To do:
Read the records below and copy each line that contains "Desktop".
** Opening Data for this task block **
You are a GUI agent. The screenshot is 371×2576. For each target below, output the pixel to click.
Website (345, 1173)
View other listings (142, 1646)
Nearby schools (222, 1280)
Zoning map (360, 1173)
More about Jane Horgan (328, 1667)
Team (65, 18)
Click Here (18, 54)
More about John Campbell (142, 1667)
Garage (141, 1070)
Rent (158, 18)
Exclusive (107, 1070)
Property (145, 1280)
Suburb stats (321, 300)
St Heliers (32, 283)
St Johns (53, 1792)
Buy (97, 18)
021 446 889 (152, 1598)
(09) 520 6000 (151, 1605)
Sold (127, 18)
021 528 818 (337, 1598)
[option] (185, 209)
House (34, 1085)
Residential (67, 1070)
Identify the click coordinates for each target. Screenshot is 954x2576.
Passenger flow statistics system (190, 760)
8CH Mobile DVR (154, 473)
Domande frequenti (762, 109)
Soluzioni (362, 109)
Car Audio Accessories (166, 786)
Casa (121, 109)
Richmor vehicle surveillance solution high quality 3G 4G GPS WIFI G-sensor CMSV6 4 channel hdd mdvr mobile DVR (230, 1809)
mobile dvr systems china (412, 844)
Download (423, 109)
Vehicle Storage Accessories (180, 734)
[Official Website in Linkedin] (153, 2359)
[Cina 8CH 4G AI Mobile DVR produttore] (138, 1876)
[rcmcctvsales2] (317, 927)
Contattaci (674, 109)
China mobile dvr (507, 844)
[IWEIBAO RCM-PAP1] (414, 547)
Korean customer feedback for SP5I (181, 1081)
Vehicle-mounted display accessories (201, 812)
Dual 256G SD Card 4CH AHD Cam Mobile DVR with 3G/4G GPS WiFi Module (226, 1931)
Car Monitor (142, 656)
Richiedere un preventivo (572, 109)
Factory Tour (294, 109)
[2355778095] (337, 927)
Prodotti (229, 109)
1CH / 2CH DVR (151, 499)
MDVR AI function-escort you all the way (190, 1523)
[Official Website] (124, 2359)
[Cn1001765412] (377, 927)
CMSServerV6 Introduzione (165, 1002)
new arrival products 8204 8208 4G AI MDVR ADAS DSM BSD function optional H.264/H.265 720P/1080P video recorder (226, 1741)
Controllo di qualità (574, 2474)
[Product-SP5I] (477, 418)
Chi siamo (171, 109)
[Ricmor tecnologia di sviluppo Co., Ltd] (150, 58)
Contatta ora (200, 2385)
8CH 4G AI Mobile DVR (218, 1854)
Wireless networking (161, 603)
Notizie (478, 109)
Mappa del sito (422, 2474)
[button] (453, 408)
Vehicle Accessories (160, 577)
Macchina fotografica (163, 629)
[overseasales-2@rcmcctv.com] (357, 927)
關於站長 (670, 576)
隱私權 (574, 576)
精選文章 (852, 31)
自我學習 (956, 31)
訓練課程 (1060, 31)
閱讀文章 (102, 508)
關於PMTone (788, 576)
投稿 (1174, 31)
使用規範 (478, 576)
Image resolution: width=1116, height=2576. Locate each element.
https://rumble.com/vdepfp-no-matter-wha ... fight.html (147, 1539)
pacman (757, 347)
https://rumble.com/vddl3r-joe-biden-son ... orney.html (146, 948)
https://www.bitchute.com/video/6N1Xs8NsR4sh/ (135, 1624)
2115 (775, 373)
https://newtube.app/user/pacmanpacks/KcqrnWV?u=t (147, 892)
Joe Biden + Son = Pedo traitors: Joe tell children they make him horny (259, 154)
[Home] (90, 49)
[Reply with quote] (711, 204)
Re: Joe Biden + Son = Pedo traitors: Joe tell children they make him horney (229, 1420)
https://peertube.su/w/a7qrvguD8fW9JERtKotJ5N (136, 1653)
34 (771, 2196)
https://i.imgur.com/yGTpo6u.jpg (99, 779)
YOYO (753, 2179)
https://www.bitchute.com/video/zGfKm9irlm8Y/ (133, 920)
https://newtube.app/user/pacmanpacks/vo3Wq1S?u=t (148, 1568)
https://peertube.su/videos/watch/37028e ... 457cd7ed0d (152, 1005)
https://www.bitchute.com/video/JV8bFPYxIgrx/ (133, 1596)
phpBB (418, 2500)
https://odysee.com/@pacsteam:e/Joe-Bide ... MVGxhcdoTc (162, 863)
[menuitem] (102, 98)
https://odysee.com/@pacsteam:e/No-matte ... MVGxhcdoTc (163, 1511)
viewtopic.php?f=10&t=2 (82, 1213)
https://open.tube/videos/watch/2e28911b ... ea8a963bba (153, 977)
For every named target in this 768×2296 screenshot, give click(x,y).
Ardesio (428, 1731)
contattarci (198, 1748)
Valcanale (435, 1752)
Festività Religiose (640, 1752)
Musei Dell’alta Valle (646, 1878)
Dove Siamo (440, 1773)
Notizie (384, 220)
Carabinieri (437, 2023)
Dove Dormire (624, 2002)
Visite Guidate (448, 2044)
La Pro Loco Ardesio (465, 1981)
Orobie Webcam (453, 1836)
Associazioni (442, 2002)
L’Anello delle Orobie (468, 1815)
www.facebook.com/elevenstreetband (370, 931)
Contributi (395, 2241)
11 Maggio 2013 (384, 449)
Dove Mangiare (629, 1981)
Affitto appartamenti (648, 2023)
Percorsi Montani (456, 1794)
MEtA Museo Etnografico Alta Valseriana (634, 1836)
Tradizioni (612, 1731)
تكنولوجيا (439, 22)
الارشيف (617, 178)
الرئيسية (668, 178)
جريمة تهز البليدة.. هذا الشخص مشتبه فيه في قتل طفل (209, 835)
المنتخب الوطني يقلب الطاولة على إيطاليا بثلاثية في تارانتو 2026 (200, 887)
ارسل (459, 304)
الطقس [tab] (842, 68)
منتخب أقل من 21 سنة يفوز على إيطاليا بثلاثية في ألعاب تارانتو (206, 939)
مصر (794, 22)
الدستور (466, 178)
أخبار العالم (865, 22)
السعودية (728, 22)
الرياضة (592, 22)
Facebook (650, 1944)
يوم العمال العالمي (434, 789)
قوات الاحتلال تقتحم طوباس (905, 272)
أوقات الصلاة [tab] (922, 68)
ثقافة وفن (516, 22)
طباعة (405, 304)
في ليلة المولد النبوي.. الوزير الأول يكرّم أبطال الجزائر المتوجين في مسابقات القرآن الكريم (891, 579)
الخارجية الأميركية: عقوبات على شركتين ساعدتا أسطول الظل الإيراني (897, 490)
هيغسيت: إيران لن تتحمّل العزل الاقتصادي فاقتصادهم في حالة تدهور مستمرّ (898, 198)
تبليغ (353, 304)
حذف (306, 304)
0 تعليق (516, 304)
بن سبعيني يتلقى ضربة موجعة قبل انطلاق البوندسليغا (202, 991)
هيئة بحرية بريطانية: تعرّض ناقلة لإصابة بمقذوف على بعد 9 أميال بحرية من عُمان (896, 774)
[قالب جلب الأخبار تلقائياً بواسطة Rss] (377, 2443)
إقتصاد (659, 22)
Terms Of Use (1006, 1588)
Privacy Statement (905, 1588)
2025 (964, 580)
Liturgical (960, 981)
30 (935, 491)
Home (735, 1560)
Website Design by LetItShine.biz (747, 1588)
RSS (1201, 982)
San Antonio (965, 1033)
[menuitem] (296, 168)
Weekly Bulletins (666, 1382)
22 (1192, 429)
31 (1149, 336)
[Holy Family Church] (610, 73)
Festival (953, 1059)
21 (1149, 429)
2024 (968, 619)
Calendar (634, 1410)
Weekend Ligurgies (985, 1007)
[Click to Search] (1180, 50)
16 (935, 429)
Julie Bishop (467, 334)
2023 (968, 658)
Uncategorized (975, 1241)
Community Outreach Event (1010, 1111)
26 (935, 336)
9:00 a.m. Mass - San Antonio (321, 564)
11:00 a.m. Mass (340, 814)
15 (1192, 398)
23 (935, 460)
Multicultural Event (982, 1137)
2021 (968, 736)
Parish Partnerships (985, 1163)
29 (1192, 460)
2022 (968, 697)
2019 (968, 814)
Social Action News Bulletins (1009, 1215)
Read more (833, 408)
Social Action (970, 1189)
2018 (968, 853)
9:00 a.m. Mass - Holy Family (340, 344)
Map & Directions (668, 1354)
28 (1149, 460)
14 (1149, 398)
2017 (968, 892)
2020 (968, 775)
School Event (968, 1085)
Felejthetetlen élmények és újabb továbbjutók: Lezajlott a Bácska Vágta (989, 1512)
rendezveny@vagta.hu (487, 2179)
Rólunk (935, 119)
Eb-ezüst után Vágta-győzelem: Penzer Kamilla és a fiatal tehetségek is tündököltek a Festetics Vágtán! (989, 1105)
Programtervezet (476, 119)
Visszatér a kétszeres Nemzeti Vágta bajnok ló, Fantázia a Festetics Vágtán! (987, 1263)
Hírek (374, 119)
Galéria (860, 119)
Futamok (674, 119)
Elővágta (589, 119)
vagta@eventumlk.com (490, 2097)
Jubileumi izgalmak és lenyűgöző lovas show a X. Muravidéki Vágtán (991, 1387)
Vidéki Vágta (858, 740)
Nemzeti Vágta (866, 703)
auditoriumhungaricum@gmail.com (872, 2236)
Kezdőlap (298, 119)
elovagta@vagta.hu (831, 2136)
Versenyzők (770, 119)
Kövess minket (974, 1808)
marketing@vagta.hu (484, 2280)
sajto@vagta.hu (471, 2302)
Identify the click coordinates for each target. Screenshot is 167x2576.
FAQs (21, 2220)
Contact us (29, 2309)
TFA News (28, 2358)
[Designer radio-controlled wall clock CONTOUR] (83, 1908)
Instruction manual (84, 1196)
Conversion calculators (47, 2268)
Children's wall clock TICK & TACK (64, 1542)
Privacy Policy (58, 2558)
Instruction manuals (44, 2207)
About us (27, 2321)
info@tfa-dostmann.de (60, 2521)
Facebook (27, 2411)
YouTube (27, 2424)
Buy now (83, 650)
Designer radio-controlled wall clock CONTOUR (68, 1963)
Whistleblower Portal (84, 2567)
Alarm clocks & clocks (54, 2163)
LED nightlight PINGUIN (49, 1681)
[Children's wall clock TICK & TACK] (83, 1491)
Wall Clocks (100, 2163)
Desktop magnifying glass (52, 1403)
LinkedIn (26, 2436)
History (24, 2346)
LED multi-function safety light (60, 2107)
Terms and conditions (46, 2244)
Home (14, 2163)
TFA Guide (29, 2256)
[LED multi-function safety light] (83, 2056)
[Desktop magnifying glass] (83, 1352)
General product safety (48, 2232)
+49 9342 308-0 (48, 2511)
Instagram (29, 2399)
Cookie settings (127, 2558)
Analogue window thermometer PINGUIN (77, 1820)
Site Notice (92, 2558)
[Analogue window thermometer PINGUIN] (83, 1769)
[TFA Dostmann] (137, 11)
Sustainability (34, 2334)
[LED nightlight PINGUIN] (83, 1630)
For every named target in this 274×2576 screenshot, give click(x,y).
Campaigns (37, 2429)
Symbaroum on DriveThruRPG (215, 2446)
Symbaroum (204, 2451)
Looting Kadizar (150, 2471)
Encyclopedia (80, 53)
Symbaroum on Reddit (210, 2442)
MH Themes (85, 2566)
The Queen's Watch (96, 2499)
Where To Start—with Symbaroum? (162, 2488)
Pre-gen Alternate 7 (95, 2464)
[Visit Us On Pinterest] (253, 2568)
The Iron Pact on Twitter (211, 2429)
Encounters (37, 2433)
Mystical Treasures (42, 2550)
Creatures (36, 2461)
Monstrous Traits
** Closing Data for this task block **
Solved exercise:
Desktop magnifying glass (52, 1403)
[Desktop magnifying glass] (83, 1352)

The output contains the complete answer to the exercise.